O ponto central não é apenas demonstrar que houve pagamento. É necessário mostrar que existe obrigação exigível de outorgar ou receber o título e que o imóvel pode ser identificado e transmitido dentro da cadeia registral.

Quem pode requerer e onde?

A lei admite o requerimento pelo promitente comprador, seus cessionários, promitentes cessionários ou sucessores, e também pelo promitente vendedor. Há representação obrigatória por advogado. O pedido é apresentado ao Registro de Imóveis da situação do bem.

Documentos previstos em lei

  • instrumento de promessa de compra e venda, cessão ou sucessão;
  • prova do inadimplemento da obrigação de celebrar o título, após a notificação prevista em lei;
  • ata notarial com a identificação do imóvel, das partes, da quitação e do inadimplemento;
  • certidões forenses exigidas pelo art. 216-B;
  • comprovante do ITBI, quando incidente;
  • procuração com poderes específicos.

A lista legal é o começo. Conforme o caso, podem ser necessários documentos de representação, estado civil, sucessão, regularidade da pessoa jurídica, cadeia de cessões ou correção da descrição do imóvel.

Quitação financeira não resolve defeito registral

Um contrato pode estar integralmente pago e ainda assim enfrentar exigência. Divergência entre a descrição contratual e a matrícula, vendedor que nunca se tornou proprietário, cessão incompleta, falta de participação do cônjuge, indisponibilidade ou parcelamento irregular são exemplos de problemas que a quitação, isoladamente, não supera.
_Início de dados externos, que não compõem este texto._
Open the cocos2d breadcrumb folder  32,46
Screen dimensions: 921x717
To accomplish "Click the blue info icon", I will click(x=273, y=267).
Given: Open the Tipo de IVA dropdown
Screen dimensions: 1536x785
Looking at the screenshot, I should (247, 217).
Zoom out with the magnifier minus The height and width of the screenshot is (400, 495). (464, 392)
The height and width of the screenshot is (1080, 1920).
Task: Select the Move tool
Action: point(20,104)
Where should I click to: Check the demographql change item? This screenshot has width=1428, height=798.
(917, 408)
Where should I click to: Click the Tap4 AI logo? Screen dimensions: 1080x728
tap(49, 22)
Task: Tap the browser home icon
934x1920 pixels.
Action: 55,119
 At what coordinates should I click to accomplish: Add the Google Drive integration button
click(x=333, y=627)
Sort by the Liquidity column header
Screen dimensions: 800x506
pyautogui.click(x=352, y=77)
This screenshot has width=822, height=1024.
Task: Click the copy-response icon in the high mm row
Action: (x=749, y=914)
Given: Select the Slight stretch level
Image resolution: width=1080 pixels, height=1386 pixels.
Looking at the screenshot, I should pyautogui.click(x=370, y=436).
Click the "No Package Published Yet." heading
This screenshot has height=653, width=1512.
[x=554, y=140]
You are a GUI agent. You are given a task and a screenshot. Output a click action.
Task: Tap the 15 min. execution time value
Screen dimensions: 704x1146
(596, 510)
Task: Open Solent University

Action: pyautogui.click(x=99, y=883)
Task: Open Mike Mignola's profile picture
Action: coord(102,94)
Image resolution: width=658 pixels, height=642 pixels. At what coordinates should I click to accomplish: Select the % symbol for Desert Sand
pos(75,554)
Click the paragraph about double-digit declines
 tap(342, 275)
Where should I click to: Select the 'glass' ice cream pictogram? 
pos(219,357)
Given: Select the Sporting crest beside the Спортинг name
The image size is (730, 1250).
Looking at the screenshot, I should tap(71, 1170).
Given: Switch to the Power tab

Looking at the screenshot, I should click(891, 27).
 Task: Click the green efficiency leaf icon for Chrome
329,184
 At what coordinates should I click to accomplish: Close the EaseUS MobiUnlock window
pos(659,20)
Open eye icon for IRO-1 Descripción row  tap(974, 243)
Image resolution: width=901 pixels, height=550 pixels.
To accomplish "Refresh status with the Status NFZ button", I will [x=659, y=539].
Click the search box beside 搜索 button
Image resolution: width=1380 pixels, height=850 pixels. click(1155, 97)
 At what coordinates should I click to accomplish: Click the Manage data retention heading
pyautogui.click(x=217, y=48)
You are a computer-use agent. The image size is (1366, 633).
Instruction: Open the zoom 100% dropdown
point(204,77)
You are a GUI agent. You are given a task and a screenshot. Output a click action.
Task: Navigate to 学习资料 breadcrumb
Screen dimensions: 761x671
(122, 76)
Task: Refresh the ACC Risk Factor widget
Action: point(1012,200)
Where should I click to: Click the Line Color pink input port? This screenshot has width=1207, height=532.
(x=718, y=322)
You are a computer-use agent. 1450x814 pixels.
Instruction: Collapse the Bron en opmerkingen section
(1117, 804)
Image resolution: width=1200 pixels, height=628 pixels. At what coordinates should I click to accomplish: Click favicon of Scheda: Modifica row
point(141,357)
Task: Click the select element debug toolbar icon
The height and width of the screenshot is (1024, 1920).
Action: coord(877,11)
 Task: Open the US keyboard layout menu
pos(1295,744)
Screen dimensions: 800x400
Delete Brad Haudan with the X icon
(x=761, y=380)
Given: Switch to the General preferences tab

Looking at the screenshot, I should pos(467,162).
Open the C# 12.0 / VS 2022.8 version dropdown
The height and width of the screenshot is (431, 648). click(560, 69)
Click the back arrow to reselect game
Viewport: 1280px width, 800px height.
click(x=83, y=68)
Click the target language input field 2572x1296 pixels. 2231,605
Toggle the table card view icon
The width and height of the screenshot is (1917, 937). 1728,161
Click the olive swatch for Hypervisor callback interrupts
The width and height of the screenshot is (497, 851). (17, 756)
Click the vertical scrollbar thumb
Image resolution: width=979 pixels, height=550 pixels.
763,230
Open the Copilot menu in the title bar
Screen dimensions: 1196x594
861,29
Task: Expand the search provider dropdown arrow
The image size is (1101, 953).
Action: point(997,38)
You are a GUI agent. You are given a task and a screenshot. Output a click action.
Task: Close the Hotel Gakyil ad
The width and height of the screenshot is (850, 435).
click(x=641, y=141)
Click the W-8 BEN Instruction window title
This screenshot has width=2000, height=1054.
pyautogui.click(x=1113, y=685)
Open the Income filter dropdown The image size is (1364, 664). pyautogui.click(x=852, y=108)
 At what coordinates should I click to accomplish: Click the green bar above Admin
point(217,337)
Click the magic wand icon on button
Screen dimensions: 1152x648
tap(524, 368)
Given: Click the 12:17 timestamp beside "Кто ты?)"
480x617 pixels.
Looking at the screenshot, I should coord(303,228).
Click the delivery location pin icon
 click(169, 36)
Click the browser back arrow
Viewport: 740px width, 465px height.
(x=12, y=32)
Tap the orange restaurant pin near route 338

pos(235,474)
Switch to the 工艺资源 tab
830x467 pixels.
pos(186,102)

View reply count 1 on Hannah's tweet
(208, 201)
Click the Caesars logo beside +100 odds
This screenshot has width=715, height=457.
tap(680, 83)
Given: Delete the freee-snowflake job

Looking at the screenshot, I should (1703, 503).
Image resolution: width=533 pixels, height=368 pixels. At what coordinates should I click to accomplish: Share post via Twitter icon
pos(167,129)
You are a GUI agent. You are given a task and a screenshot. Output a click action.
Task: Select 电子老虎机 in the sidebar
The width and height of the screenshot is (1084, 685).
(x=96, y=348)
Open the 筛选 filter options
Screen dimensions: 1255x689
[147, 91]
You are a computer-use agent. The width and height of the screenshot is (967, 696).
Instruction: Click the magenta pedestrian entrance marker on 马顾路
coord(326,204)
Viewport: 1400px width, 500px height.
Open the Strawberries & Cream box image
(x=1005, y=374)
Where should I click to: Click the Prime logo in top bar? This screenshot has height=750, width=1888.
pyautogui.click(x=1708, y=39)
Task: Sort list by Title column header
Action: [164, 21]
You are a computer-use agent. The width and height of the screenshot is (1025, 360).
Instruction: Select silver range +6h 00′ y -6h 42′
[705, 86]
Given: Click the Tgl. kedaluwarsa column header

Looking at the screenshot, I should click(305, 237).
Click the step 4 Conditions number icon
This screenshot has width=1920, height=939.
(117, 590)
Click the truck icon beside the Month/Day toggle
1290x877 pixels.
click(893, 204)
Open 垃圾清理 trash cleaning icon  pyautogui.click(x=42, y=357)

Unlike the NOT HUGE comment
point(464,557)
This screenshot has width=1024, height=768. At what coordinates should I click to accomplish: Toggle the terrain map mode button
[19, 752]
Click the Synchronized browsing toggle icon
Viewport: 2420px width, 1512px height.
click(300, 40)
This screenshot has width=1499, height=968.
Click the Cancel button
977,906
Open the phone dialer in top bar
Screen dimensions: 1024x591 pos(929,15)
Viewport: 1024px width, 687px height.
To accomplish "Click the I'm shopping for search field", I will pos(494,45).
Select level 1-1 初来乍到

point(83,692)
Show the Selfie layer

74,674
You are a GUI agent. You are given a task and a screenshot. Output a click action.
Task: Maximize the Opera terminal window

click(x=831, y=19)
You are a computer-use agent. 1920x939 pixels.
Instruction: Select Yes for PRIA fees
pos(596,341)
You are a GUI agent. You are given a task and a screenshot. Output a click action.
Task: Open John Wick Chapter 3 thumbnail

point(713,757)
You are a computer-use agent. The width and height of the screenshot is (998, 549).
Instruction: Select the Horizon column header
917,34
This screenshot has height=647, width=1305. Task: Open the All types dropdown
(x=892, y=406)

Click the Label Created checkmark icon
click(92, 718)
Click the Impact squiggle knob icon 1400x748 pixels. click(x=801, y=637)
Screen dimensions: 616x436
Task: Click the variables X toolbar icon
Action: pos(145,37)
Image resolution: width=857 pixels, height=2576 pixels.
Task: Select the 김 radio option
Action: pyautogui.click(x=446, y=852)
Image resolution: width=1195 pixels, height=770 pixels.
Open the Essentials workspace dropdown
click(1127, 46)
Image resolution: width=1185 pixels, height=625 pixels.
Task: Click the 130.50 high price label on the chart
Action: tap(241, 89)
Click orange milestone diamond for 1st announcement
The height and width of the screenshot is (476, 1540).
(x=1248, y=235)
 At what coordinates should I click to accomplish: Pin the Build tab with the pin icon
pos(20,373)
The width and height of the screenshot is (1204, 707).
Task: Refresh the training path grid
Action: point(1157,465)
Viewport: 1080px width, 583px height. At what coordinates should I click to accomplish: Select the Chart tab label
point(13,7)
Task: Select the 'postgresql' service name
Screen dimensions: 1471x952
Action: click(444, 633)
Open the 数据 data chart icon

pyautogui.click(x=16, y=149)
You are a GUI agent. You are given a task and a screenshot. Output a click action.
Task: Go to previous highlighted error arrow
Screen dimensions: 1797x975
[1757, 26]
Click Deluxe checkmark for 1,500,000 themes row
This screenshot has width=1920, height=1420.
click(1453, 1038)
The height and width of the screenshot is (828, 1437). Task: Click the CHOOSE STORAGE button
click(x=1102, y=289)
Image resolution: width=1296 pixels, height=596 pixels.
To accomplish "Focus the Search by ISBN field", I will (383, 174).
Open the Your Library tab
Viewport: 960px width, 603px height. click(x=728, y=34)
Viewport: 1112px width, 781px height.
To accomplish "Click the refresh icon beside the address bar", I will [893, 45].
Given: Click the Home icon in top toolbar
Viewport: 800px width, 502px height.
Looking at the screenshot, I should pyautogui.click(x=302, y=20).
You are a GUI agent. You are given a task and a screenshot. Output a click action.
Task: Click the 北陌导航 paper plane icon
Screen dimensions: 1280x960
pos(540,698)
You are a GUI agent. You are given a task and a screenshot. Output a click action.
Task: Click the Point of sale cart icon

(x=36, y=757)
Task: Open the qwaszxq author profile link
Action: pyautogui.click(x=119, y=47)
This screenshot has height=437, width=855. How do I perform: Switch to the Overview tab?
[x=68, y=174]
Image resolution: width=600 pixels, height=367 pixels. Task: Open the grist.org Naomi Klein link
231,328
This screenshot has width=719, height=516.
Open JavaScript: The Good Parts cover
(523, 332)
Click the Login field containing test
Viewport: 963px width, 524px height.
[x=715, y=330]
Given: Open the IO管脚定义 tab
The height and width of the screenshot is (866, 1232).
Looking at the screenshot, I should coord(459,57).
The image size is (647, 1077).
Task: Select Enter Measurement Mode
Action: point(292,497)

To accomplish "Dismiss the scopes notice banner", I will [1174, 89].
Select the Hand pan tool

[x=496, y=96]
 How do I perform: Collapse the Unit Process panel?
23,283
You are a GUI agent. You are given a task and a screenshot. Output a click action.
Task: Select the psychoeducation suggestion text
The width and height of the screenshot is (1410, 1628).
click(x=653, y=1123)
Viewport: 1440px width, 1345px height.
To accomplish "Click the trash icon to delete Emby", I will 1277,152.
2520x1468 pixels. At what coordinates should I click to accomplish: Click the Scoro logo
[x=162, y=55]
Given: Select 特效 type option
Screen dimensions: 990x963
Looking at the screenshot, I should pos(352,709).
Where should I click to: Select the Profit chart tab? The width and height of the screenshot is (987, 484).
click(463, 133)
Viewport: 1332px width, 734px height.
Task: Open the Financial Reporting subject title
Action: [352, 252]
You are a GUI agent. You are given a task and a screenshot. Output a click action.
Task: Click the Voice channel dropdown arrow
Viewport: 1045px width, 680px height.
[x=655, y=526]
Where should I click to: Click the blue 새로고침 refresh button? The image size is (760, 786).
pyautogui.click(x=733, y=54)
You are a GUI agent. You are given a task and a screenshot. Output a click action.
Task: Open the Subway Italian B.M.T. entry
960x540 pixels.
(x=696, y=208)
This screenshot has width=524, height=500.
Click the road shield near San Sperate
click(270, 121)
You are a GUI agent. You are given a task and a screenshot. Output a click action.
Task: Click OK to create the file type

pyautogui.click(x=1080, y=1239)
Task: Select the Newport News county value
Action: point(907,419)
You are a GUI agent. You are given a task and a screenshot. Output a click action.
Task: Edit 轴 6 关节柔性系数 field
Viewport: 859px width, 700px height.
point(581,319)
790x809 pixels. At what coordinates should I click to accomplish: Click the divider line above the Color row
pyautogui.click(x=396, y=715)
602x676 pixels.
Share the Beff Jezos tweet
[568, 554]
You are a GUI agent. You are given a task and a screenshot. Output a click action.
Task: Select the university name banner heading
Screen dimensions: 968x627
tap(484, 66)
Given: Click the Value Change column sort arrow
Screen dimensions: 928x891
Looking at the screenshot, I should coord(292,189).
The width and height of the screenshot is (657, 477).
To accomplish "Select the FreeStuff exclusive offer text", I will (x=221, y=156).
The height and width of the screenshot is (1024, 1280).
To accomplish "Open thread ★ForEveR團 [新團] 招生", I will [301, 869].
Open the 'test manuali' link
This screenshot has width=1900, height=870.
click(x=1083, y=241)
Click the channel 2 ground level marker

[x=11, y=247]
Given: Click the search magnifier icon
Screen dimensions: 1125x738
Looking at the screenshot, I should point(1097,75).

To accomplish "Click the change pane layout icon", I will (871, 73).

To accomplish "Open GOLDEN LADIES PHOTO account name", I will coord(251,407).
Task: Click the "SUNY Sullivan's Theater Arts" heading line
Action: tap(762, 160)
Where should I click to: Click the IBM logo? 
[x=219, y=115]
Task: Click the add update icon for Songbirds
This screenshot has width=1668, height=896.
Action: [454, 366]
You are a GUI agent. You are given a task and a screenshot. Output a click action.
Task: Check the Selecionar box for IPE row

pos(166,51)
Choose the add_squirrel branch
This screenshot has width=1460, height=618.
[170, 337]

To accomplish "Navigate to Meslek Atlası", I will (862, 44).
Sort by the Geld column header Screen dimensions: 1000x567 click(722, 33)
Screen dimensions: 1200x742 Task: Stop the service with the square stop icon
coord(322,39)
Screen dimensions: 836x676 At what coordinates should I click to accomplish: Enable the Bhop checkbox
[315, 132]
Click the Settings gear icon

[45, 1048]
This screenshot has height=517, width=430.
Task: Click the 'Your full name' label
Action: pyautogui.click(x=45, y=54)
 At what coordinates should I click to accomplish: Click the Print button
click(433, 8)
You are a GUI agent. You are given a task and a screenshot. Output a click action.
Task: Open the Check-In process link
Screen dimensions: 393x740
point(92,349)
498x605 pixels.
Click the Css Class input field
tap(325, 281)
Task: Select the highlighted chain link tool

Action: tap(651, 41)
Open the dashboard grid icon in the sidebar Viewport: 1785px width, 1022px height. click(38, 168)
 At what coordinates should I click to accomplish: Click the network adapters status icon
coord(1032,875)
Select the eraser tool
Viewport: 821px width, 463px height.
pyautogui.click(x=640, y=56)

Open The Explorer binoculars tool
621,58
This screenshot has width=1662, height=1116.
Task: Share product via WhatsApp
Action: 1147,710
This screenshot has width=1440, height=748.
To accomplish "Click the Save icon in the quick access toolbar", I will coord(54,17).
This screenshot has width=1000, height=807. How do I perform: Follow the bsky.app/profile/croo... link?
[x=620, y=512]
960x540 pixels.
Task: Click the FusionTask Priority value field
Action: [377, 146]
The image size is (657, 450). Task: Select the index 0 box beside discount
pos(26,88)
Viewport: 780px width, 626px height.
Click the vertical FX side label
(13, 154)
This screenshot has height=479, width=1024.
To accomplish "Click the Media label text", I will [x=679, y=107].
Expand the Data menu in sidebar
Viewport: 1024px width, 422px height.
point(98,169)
Antes do protocolo, é útil montar uma linha documental desde o titular da matrícula até o requerente. Continuidade, especialidade, disponibilidade e representação precisam conversar entre si.

Quando a via judicial pode continuar necessária?

Litígio relevante sobre o contrato, necessidade de produzir prova testemunhal ou pericial, contestação sobre pagamento, invalidade do negócio, conflito possessório ou impossibilidade de sanar a cadeia documental podem exigir processo judicial. A escolha da via depende da natureza da controvérsia, e não apenas da preferência por rapidez.

Base normativa e fontes oficiais

O procedimento está no art. 216-B da Lei nº 6.015/1973. A disciplina nacional dos serviços extrajudiciais pode ser consultada no Código Nacional de Normas do Foro Extrajudicial do CNJ.

Texto informativo, atualizado em agosto de 2026. A viabilidade depende do contrato, da quitação, da matrícula, da cadeia de cessões, da existência de litígio e das exigências aplicáveis ao caso.